The local CellSurvey database can be accessed in several ways, depending on the user’s needs. The database is easy to browse manually using an interface such as MySQL Workbench using mouse clicks or by entering SQL commands. SQL–based queries also can be sent via database utilities such as the MySqL Python Connector or the MATLAB Database Toolbox. Figure 4 presents two examples of SQL commands that access the CellSurvey database. Finally, in Section 3.3 we describe a simple MATLAB class ABIFeatExtrData that pulls CellSurvey data out into MATLAB structs without the need for SQL.

Fig. 4. CellSurvey Database Queries.

Fig. 4

The local MySQL CellSurvey Database holds features extracted from NWB files downloaded from the Allen Brain Institute Database website. We can use standard SQL queries like these to access the database. The INNER JOINs connect tables in the database, allowing disparate parts of the stored data to be accessed in a single query. The table design is straightforward and is easily seen in the code or by browsing the database with MySQL Workbench. Automating the SQL query employment using custom Python or MATLAB functions is straightforward and easily extended; we have provided a MATLAB wrapper class which is described in Section 3.3

3.3 A MATLAB class for access to the CellSurvey database

The class ABIFeatExtrData allows native MATLAB access to the local CellSurvey database instead of requiring MySQL queries such as those shown in the previous section. ABIFeatExtrData methods permit extraction of features based on specimen and experiment number, returning data in the MATLAB data structures called “structs”.

For example, the MATLAB snippet seen in Figure 5 uses ABIFeatExtrData to gather data from the Cell-Survey database about Specimen 484635029/Experiment 65, then inserts them plus other data into the investigation database represented by object invDB. The investigation database will be presented in the next section.

Fig. 5.

Fig. 5

MATLAB access of CellSurvey database. The MATLAB class ABIFeatExtrData provides access to the local CellSurvey database of features extracted from the public online ABI Cell Types database

There are always tradeoffs in wrapping a sophisticated technology such as MySQL for a specific, simpler use. The wrapping action can simplify the user’s code and improve speed of adoption. However, it is impossible to foresee the user’s needs and the wrapping can induce strong false limitations in the user’s mind. Accordingly we have kept this class simple — it provides initial easy access, yet provides illustrative examples for the user to add new access methods. Both databases described in this paper use a small, easily learned subset of MySQL, and in our view it is more useful to the researcher to gain some facility with SQL queries than to try to wrap every possible neuroscience–related query and by so doing, induce an even greater learning task.

3.4 NeuroManager extension: Store salient aspects of a neuroscience investigation in a MySQL investigation database

NeuroManager is a research tool for neuroscientists to define models, programmatically adapt them to a set of input parameter vectors, and automatically submit the corresponding simulation jobs on a user–defined grid of heterogeneous computational resources. Extending NeuroManager to handle analyses allows us to place all aspects of a simulation/analysis–based investigation into a local MySQL database for inspection and retrieval. We have added support for an “investigation database” and developed support classes investigationDB and abiCompDB that enable exploring the input parameter space of a simulator in order to best match data from the ABI–CTdb. A session is a single NeuroManager use, which will have a set date/time stamp called the “sessionID”; this id becomes the identifier of the session in the database. A session may involve many serially–run SimSets.3 An investigation is composed of one or more sessions.
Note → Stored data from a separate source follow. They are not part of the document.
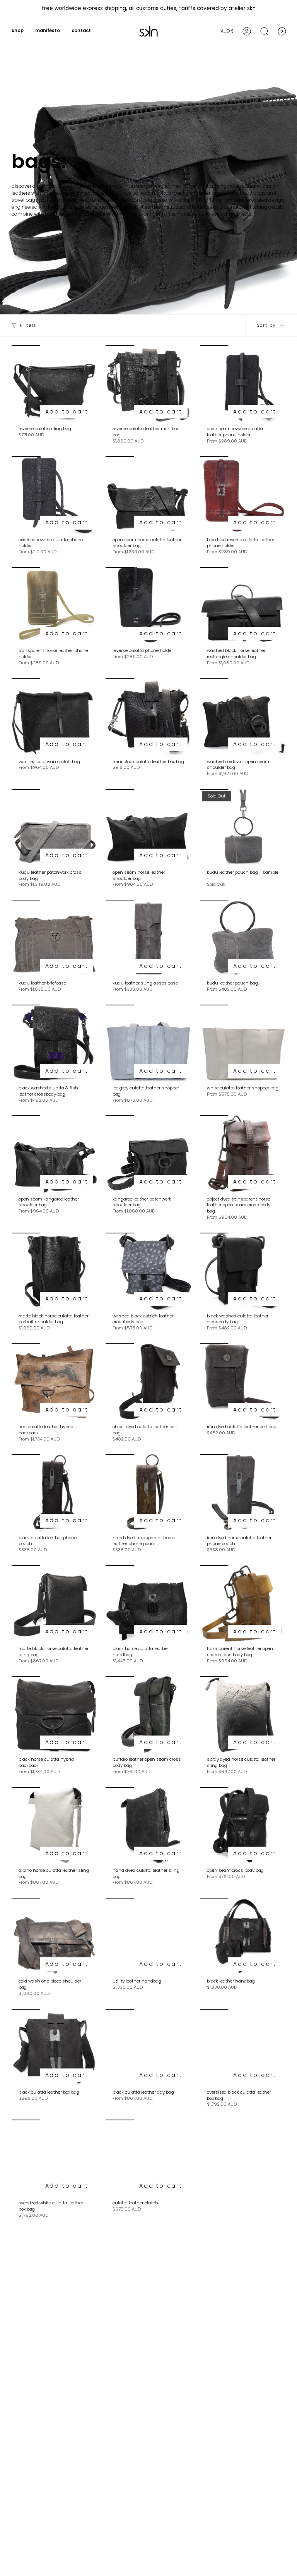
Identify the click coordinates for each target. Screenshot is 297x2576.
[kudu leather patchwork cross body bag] (54, 827)
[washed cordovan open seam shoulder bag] (242, 716)
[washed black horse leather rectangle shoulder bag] (242, 605)
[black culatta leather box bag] (54, 2047)
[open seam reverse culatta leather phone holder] (242, 383)
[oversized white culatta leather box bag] (54, 2158)
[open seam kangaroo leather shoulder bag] (54, 1153)
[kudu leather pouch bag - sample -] (242, 827)
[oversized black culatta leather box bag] (242, 2047)
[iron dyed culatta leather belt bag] (242, 1381)
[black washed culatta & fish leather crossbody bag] (54, 1043)
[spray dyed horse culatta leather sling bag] (242, 1714)
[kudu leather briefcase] (54, 938)
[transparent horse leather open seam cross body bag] (242, 1603)
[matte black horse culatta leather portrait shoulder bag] (54, 1271)
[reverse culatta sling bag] (54, 383)
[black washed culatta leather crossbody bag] (242, 1271)
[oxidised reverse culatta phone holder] (54, 494)
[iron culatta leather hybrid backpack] (54, 1381)
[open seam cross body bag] (242, 1825)
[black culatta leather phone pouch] (54, 1492)
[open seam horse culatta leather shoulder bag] (148, 494)
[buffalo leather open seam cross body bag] (148, 1714)
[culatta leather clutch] (148, 2158)
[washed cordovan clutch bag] (54, 716)
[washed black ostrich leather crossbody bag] (148, 1271)
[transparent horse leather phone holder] (54, 605)
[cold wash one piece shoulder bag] (54, 1936)
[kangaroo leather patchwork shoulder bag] (148, 1153)
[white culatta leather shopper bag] (242, 1043)
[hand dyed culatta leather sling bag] (148, 1825)
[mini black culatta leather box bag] (148, 716)
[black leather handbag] (242, 1936)
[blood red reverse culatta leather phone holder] (242, 494)
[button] (17, 31)
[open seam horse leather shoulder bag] (148, 827)
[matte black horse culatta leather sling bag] (54, 1603)
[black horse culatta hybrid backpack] (54, 1714)
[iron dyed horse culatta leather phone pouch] (242, 1492)
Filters (28, 325)
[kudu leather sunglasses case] (148, 938)
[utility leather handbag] (148, 1936)
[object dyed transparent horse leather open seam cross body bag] (242, 1153)
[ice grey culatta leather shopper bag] (148, 1043)
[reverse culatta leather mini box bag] (148, 383)
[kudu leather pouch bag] (242, 938)
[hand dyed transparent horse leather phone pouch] (148, 1492)
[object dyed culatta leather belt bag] (148, 1381)
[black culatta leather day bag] (148, 2047)
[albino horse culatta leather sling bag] (54, 1825)
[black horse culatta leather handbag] (148, 1603)
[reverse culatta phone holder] (148, 605)
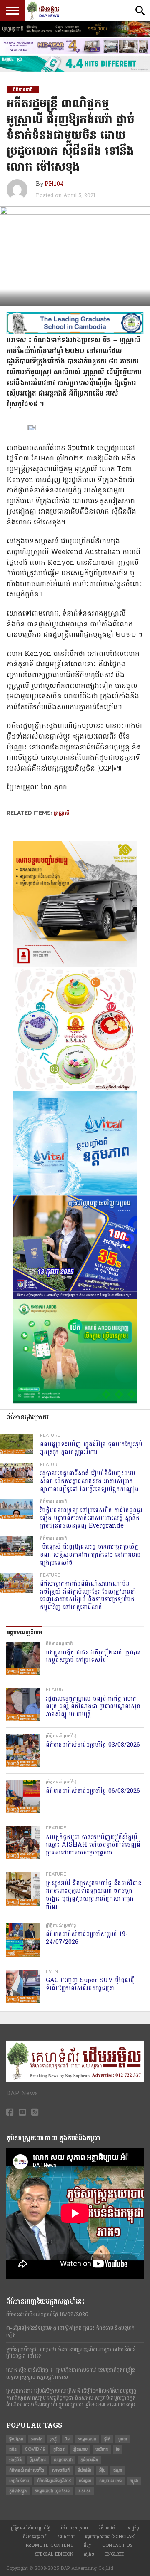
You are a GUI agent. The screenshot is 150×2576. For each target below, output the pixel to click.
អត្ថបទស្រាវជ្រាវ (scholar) (110, 2536)
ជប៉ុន (13, 2449)
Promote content (49, 2545)
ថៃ (118, 2449)
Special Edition (54, 2554)
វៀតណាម (80, 2449)
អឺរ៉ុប (102, 2470)
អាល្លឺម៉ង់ (15, 2459)
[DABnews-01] (75, 1402)
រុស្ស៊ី (53, 2439)
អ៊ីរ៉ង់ (107, 2439)
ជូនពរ (122, 2439)
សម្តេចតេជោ (87, 2439)
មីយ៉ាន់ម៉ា (84, 2470)
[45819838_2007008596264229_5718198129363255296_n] (75, 1090)
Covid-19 (35, 2449)
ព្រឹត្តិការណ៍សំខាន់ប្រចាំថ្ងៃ (30, 2528)
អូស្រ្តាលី (61, 813)
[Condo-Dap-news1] (75, 52)
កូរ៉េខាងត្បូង (18, 2491)
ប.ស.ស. (84, 2491)
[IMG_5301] (75, 35)
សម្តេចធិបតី (61, 2470)
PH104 (54, 184)
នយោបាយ (66, 2536)
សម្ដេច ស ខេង (110, 2480)
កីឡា (88, 2545)
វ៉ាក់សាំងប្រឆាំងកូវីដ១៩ (54, 2480)
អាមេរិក (36, 2439)
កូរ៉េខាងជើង (89, 2459)
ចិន (67, 2439)
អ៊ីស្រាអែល (38, 2459)
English (114, 2554)
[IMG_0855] (75, 70)
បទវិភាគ (101, 2449)
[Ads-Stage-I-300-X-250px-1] (75, 1298)
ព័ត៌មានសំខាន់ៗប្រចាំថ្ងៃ (26, 2470)
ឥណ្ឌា (117, 2470)
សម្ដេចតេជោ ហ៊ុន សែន (52, 2491)
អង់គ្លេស (85, 2480)
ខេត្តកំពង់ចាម (19, 2480)
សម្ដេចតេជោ (63, 2459)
The investigation database is used by the NeuroManager host and not by remote computational resources. It stores all input parameter vectors, simulation results, and extracted features in a format that is accessible by users or other programs. Each simulation is stored with its own Simulation ID, its SimSet ID, and its Session ID, thus allowing reconstruction of the order in which the database was built. Full paths to raw data and results are provided in the simulationRuns table, allowing retrieval of simulation raw results as well as specialized plots developed remotely within the subclassed Simulator. The associations between input parameter set and simulation metadata, results, and analyses are preserved through the use of foreign keys.4 At the end of each session the current state of the investigation database is stored in the investigation directory using the session ID and can be reloaded into the database at any time using MATLAB or Python scripts or an application such as MySQL Workbench. At the beginning of a session, reloading of the most recent version of the database in the investigation directory simplifies adding to the database in a series of sessions, such as progressive refinement of parameter search spaces, or an explore stage followed by an exploit stage. Following an investigation, the database state is stored as a *.sql file, which can be shared, archived, or uploaded for publication.
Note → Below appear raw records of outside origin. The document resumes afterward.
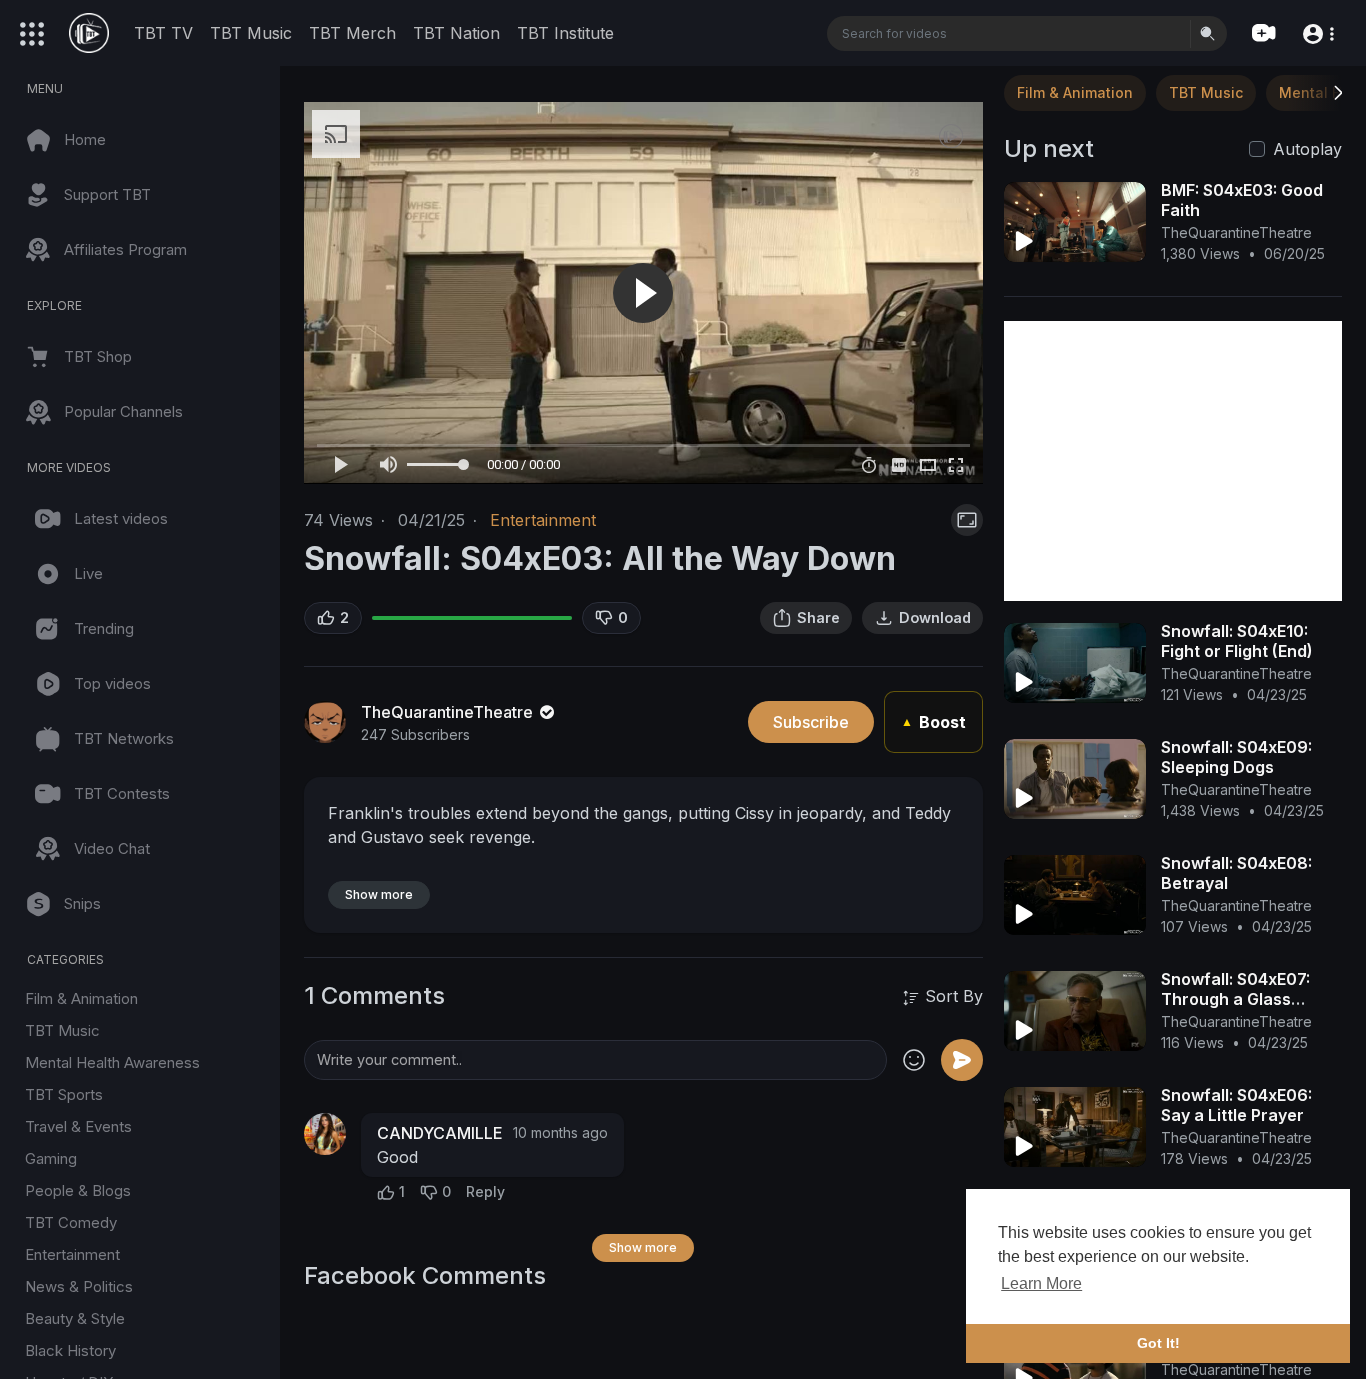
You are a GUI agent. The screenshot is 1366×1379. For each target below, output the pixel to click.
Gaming (51, 1158)
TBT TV (163, 33)
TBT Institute (565, 33)
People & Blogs (78, 1190)
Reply (485, 1191)
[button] (1317, 32)
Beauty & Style (75, 1318)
The investigation database is single–simulation–based. Processing based upon multiple simulations, such as Monte Carlo or multi–specimen approaches, can be done through multiple queries or more advanced queries. Incorporating collective results such as these into the investigation database would be highly investigation–specific and thus we have excluded them from the design. Should the user find such an addition advantageous, the open–source code is easily modified and the existing code provides examples of table design/construction and data insertion, extraction and modification.

To fill–out the coverage of a neuroscience investigation, we have included simple parameter search classes and feature set feature ↔ set comparison classes as part of the extension and added comparisons to the investigation database. Except for feature extraction from simulation raw data output, which is done remotely as a part of each Simulator using Python and MATLAB scripts we provide in the tool set, analyses and comparisons are performed directly from the database. Queries of the investigation database can cover nearly any aspect of the investigation, such as (SQL omitted for brevity):

Show the simulation IDs for all simulations that had stimulus type “Long Square” and τ between 30 and 40 msec.

Show the simulation IDs for all simulations run on machine MyServer01.

Show all comparisons involving simulation “Point0010”.

Show comparisons, input parameters τm, α, and threshold, and identifying data for simulations with input parameter α equal to 1.2.

Show the input parameters, specimenID, sweepID, and simulation–identifying data for all comparisons with score1 < 0.15 and score2 < 0.4.

As part of the comparison class, we have included a MATLAB method called “visComparison” that plots the experimental and simulated voltage traces and current stimuli from any set of comparisons in the database. The new code, modifications to existing code, more details on design, and User Guide updates are published on the NeuroManager GitHub website (Stockton and Santamaria, 2017).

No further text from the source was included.